What the task requires:
All of the data should be restated word for word, with the pictures omitted.

Start of Data records

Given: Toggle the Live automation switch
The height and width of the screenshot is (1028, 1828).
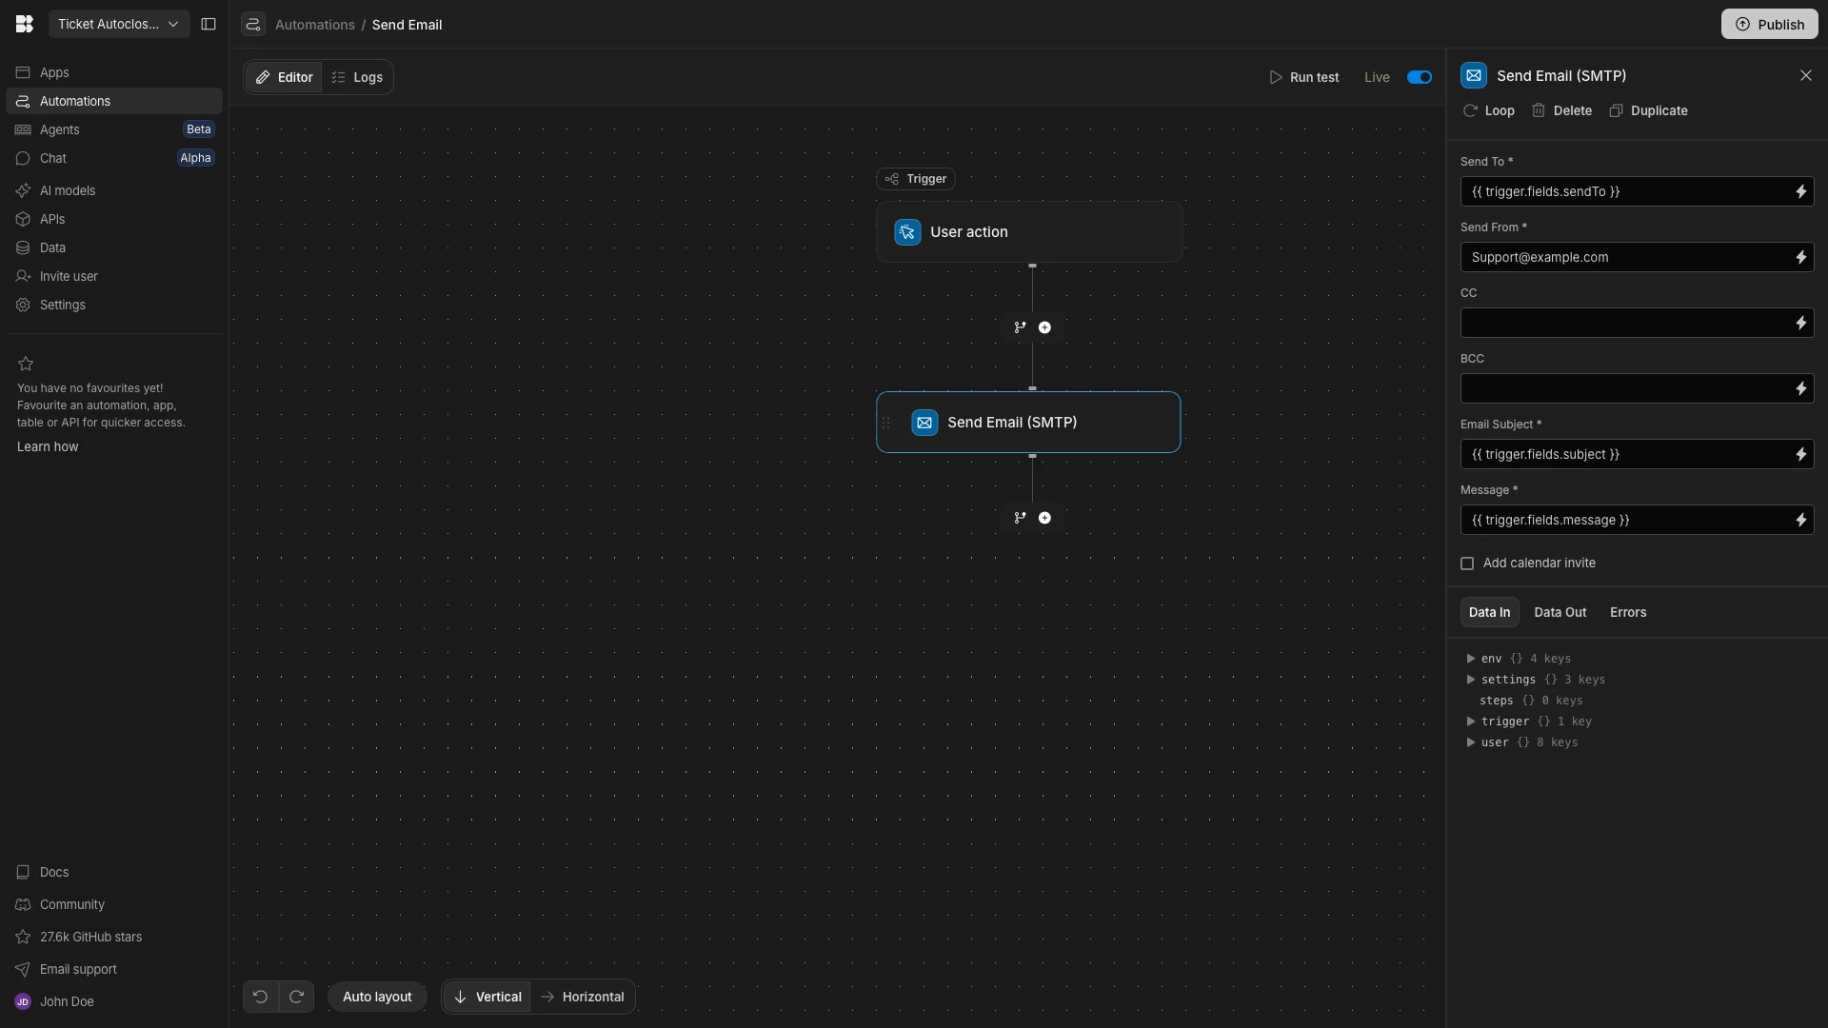Looking at the screenshot, I should (x=1419, y=77).
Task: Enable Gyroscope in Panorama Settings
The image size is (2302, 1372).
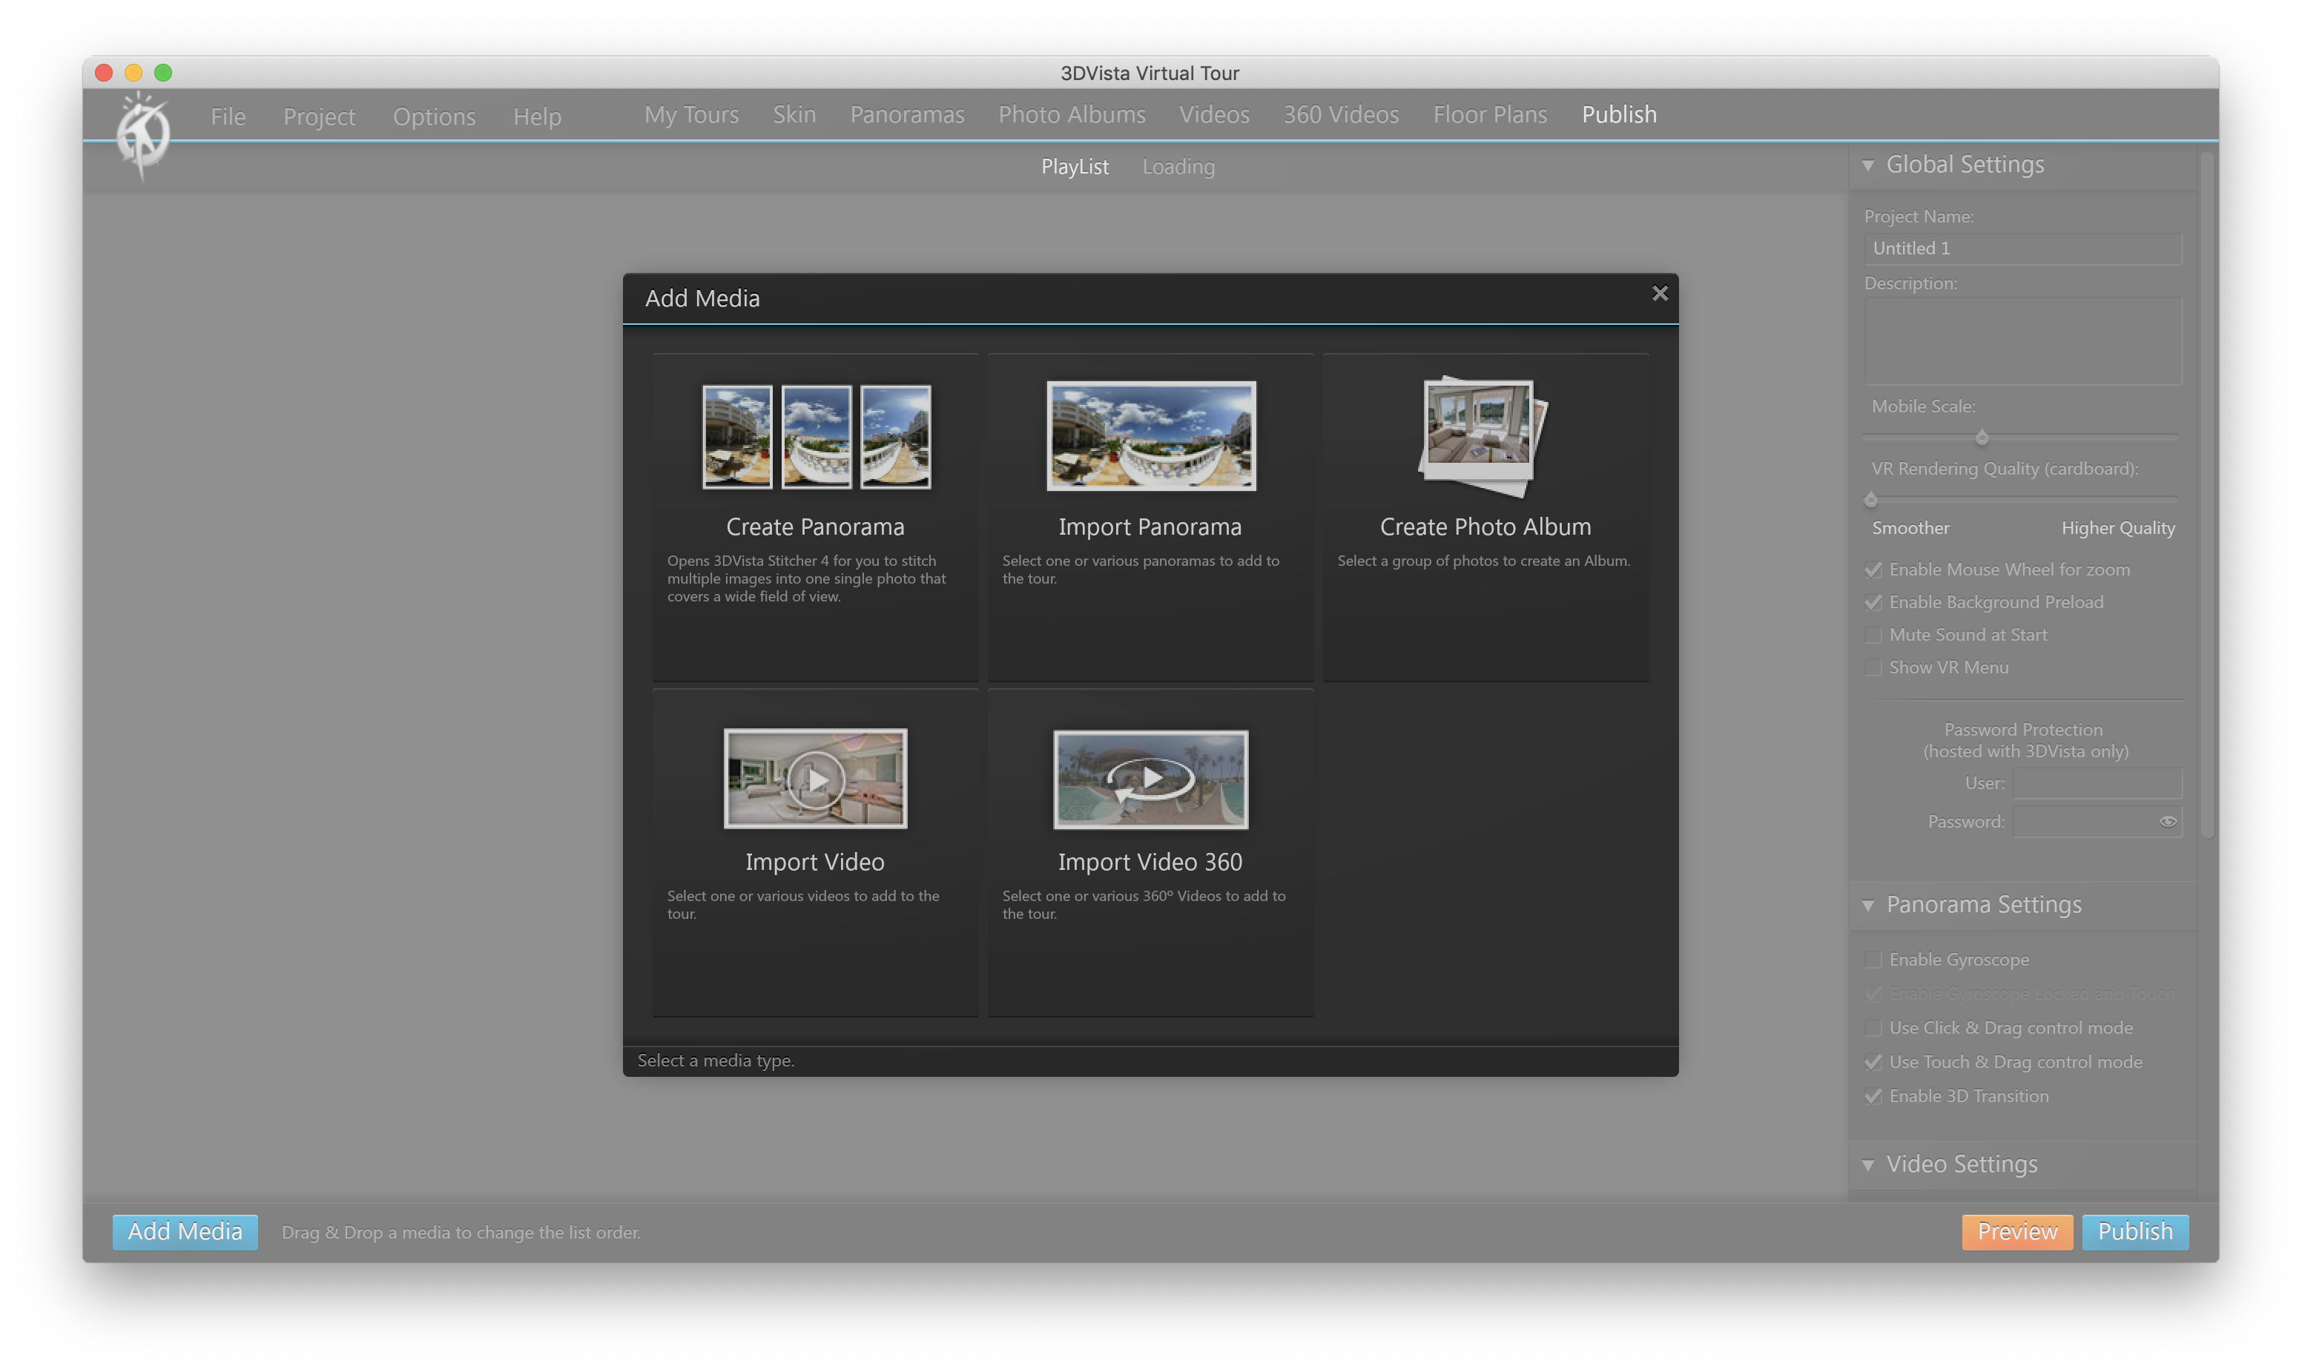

End of Data records

Finished exercise:
Given: Toggle the Live automation switch
The height and width of the screenshot is (1028, 1828).
Looking at the screenshot, I should (x=1419, y=77).
Task: Enable Gyroscope in Panorama Settings
The image size is (2302, 1372).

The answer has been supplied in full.